At Global Indian International School, Chinchwad, there is a usage of Hindi even in their flagship events. An entire show is compeered with impeccable articulation in Hindi and I take great pride in sharing that my students are well trained in the language and have won accolades in competitions at inter-school, state and national level.

Ed-Tech Startups

India is the third-largest startup ecosystem in the world. Not all of them succeed, of course. In fact, according to a study by IBM Institute for Business Value, 90 percent of Indian startups fail within the first five years and the most common reason is lack of innovation.

That being said, there are many edu-tech startups in the country currently that are changing the landscape of the education sector. By offering online courses and other means of e-learning, starting right from pre-school, these startups will play a dominating role in the industry’s future.

Khan Academy, even though not Indian, is a popular e-learning startup that offers a variety of online tools to educate students. Udemy is another foreign startup that offers similar services.

Keeping in mind the fascination of kids towards technology, edu-tech startups are here to stay.

One-To-One Mentoring

While the number of students is constantly increasing, the number of teachers aren’t increasing at the same rate. What this means is that the student to teacher ratio is falling constantly.

However, mentoring is a concept that is going to play a major role in primary education in the future. Mentorship may not necessarily be a relationship between a teacher and a student. It may exist between a senior and a junior as well. Whatever may be the form, mentorship concept is something that will shape primary education in the future, especially when the teacher may be short in number.

Multiple research studies document the social and emotional benefits that school students receive through mentoring programs (Komosa-Hawkins, 2012).

Fewer Dropouts As Literacy Rate Among Parents Increases

Literacy is an enormous tool that decides the fate of not just the individual but of the nation and the world at large. Primary Indian schools in rural areas have been facing dropout problems for years. The main cause of this problem is the poor literacy rate among parents. They don’t value their child’s education as much as they value their daily income, which is why they prefer sending their children to farms rather than schools.

It is extremely important to keep elevating the rate of literacy. Global Indian International School, Chinchwad believes that parents are the ambassadors who will create awareness about literacy. It has a program called ‘Individual Development Plan’ that is charted for each child in partnership with the parents. It sets a goal which is not just restricted to academics but touches the horizons of extra-curricular as well.

As the literacy rate continues to elevate, we will produce well-educated individuals and see lesser number of children dropping out of primary education.

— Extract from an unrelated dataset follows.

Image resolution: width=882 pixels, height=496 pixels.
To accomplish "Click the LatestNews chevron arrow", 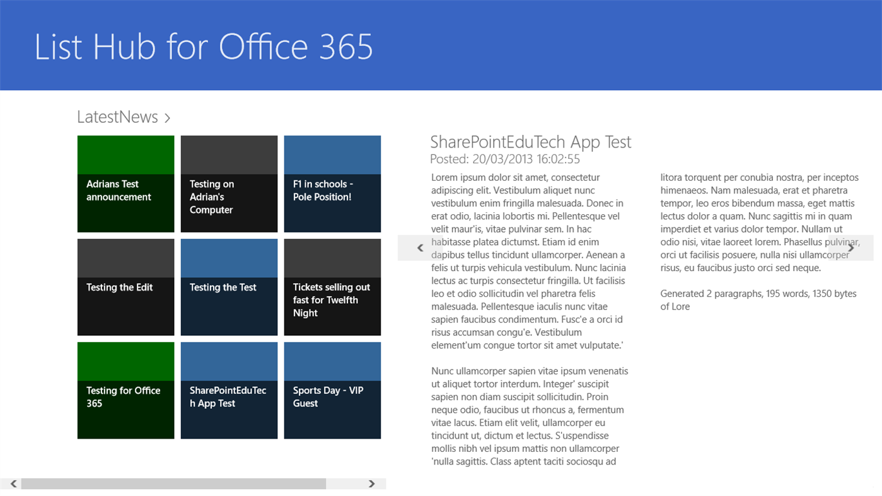I will click(167, 117).
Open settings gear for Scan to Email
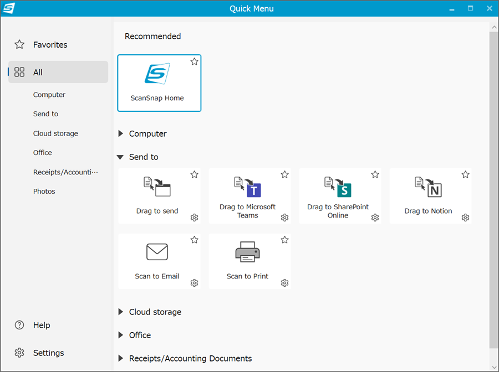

Skill-Based Education or Vocational Education

According to a recent study, 65 percent of today’s grade school kids will end up at a job that hasn’t been invented yet. These jobs are primarily going to be focusing on the skill set which will be the need of the hour. It has been stated in various talks that academic prowess is losing its magnitude in comparison with human virtues. People management, teamwork, compassion are now being looked upon as important skills.

Thus, skill-based education is going to be the way to go in the future. At Global Indian International School, Chinchwad, there is a wide array of 21 hobby clubs for students to choose from, which helps them to enhance their intrapersonal and interpersonal skills. Such clubs are important in helping the children learn new skills and discover within themselves the hidden talents that they may possess.

As mentioned earlier, education is an exciting space that promises to deliver in the future. Technology is going to bring a revolution in the education sector and thus produce more employable youngsters in the future.